Applying HCI principles to create the next generation of music production tools

In this blog post I am going to argue that music mixing tools need to be redesigned. They are no longer just of interest to highly trained sound engineers and are now being used by a new breed of DIY music producer as well as music fans. The problem is that currently these tools are prohibitively complex which is restricting participation in music production activities [1]. I am going to try and explain why I think this issue matters, and I will also try and explain how knowledge from HCI might be applied to design a new generation of much more accessible music mixing tools, drawing specifically from HCI work around Interface Design Approaches, Tangible Interfaces and Ambiguity as a Resource for Design.

Some background

The digital revolution has brought about a radical change in the way people create, interact with, and consume music [15]. This has led to exciting new applications. For example, people are now participating in collaborative, remote music making projects; interactive musical games like SingStar, Rock Band, and Guitar Hero have blossomed and derivatives have even found applications in health areas such as stroke rehabilitation [17]; new instruments are being developed like the world radio keyboard, as are novel ways to interface with music that utilise brain power; and there have even been experiments into democratising the music listening experience for nightclub crowds.

Whilst the above examples offer a glimpse into the hugely diverse and rapidly expanding world of music technology, I am particularly interested in the ways music production is changing, and would like to help support new groups of people to participate in this area. A key component of the music production process is the ‘mix’. This is where all the individual sonic elements (such as drums, bass, guitar, vocals etc.) are blended together to create a single audio file.
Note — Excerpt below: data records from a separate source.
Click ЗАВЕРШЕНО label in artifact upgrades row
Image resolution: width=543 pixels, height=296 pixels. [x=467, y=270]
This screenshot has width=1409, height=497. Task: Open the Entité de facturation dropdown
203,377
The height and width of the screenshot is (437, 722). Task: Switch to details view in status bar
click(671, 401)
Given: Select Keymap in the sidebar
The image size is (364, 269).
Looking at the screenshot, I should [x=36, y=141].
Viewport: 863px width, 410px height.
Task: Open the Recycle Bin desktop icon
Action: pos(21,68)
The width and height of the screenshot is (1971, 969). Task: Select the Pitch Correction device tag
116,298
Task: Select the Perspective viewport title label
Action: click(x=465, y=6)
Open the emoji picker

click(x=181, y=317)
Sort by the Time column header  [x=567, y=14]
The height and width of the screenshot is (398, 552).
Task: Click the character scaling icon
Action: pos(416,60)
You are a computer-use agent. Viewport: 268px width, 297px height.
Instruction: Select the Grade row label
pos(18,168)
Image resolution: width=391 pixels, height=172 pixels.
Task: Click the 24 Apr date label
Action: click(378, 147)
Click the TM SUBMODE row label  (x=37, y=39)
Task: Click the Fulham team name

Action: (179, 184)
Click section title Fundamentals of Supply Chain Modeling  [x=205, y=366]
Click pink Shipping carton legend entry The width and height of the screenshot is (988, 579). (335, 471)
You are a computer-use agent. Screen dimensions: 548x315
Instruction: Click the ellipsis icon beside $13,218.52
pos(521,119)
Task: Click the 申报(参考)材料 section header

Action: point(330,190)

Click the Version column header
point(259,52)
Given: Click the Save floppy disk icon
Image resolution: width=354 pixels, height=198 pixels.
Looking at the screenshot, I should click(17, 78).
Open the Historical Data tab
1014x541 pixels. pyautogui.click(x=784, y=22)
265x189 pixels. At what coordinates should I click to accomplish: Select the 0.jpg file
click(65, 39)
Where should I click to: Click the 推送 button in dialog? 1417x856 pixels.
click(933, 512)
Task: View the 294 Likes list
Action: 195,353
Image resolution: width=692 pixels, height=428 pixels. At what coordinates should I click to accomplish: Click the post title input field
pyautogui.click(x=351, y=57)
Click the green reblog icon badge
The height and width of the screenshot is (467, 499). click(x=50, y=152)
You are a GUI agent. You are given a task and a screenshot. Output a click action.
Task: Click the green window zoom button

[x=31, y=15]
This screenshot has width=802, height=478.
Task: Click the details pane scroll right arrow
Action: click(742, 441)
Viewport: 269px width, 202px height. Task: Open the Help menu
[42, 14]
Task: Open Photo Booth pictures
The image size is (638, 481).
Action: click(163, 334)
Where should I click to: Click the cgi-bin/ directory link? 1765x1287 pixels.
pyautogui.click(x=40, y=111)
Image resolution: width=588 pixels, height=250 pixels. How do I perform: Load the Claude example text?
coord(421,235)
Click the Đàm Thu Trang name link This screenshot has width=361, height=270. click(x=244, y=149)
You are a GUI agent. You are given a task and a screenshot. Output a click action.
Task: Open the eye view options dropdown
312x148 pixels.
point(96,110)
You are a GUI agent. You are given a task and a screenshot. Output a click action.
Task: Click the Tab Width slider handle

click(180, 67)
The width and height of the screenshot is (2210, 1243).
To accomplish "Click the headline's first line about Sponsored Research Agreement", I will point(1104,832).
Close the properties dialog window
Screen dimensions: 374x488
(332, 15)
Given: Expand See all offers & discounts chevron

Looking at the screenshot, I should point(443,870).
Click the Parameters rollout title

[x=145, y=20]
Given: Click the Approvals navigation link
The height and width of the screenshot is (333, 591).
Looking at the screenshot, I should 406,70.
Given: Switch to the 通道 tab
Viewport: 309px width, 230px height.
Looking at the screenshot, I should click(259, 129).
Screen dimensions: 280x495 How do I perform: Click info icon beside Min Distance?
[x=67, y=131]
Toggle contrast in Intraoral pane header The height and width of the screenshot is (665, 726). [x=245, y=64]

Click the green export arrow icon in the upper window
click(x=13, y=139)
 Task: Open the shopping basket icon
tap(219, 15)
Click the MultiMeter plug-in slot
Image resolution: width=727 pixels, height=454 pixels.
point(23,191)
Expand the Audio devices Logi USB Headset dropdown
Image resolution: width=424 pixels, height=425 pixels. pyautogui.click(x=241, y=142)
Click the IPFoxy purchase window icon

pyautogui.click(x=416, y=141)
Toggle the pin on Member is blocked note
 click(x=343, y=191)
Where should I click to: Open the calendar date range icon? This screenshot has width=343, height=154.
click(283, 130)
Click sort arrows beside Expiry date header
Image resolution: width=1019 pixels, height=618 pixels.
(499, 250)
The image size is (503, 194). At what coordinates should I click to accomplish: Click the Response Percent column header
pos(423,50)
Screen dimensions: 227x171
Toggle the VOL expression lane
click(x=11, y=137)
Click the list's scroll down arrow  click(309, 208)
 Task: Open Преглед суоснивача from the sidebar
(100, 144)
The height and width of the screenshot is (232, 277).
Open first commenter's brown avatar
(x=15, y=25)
This process used to be conducted by highly skilled sound engineers, but in recent years we have seen a sharp decline in the number of professional recording studios where musicians and sound engineers would work collaboratively, and instead we have witnessed the rise of the DIY music producer, where musicians are writing, recording, mixing and distributing their music from the comfort of their own homes [15]. This change has come about due to studio equipment (mixing desks, and sound processing devices) being replicated in digital forms which can run on home computers and tablet devices, and are therefore within reach of more musicians, both amateur and professional, than ever before. This widening of access to music production tools has contributed towards a blurring of the lines between the producers and consumers of recorded music. For example, established acts such as Nine Inch Nails have released versions of songs that can be remixed by fans, and the emergence of new audio file formats like the Interactive Music Application Format [12] mean this trend for end user interaction with the mixing process is only likely to grow.

The problem with music production tools

The tools used to mix music have not evolved to better fit these new user groups, and a number of authors have pointed out good reasons why these tools should be improved; as Adams states “These tools are highly varied, often quite complicated, and difficult to learn. While trained professional sound engineers can adapt to new tools and devices with reasonable ease, amateurs face a high learning curve that may prevent them from pursuing their creative goals” [1].

Figure 1. A prohibitively complex interface — Figure 1. Where do I start? A typical prohibitively complex music production interface

The design of most music production software follows the same paradigm that was established when the equipment existed in hardware form, with the interface controls mapping directly to the underlying mechanics of the hardware devices, and with the complexity of the interfaces necessitating the involvement of a highly skilled sound engineer. But with the transition of these tools to digital there is no reason why their interfaces cannot be redesigned to offer greater accessibility to emerging user groups for whom a low bar to entry usability-wise would be an increased priority. I would argue that redesigning these tools represents fertile ground for HCI researchers.

Music’s relationship with HCI

Figure 2. Music and Human-Computer Interaction textbook

The study of music interaction is an important subfield within HCI, with its own yearly conference called NIME (New Interfaces for Musical Expression), and there is even a book on the relationship called ‘Music and Human-Computer Interaction’ [9]. Perhaps Bill Buxton best sums up exactly why the study of music interaction can be of such use to the HCI community as a whole: “Musicians had specialized skills, were highly creative, what they did could be generalized to other professions, and perhaps most of all – unlike doctors, lawyers and other ‘serious’ professions – they would be willing to do serious work on a flaky system at all hours of the day and night.” [3]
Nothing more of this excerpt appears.